A previous study reported a positive correlation between ADC and tissue pO₂ in a RIF-1 tumor model (36), but another study (37) found no such correlation between ADC and pO₂ in the same tumor model. However, both studies were lack of perfusion measurement. We found no significant changes of Dt, supporting the independence of the tissue diffusion coefficient in the non-perfused compartment while breathing oxygen. Significant positive correlations between DDC and Dt with oxygen breathing, DDC and f with air breathing, were found and these findings suggest that DDC is a weighted sum over a distribution of ADCs that comprise the multi-exponential decay properties (i.e. extravascular diffusion and perfusion components in IVIM model). A significant decrease of perfusion without notable changes of diffusion component will alter the relative contributions to DDC from the two components in IVIM model. Therefore, in order to relate changes in ADC values with changes in tumor oxygenation, the perfusion contribution should be taken into consideration.
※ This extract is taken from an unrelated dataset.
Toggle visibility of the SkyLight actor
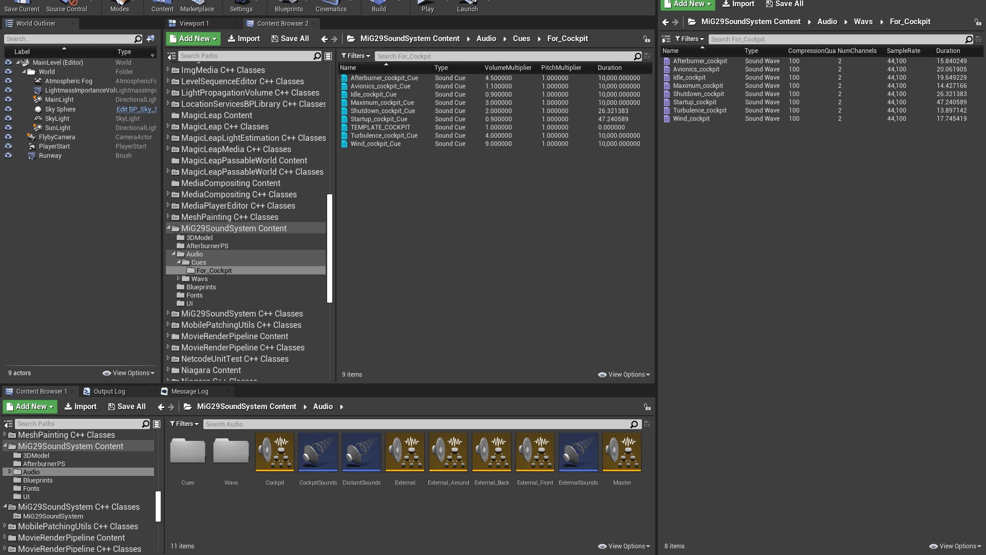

Although this study aimed to assess tumor physiological responses to oxygen challenge using quantitative diffusion MR imaging, there are a few limitations. First, quantitative diffusion-derived parameters were only measured in three slices for each tumor with 2D acquisition due to time constraints. To further analyze the whole tumor responses, fast 3D high resolution acquisition would be needed to extend volume coverage. Second, the sample size is small and limited to a single tumor type in the current study. Third, perfusion fraction has so far only been validated using the perfusion marker Hoechst 33342 with no attempt to differentiate air and oxygen breathing. In-vivo validation methods such as intravital microscopy and near-infrared spectroscopy should be performed in future studies (31,38).

In conclusion, quantitative diffusion MRI suggests that there are tumor-dependent physiological responses to hyperoxia. The current study demonstrated quantitative diffusion MRI as a noninvasive and sensitive method for assessment of tumor perfusion responses to oxygen challenge.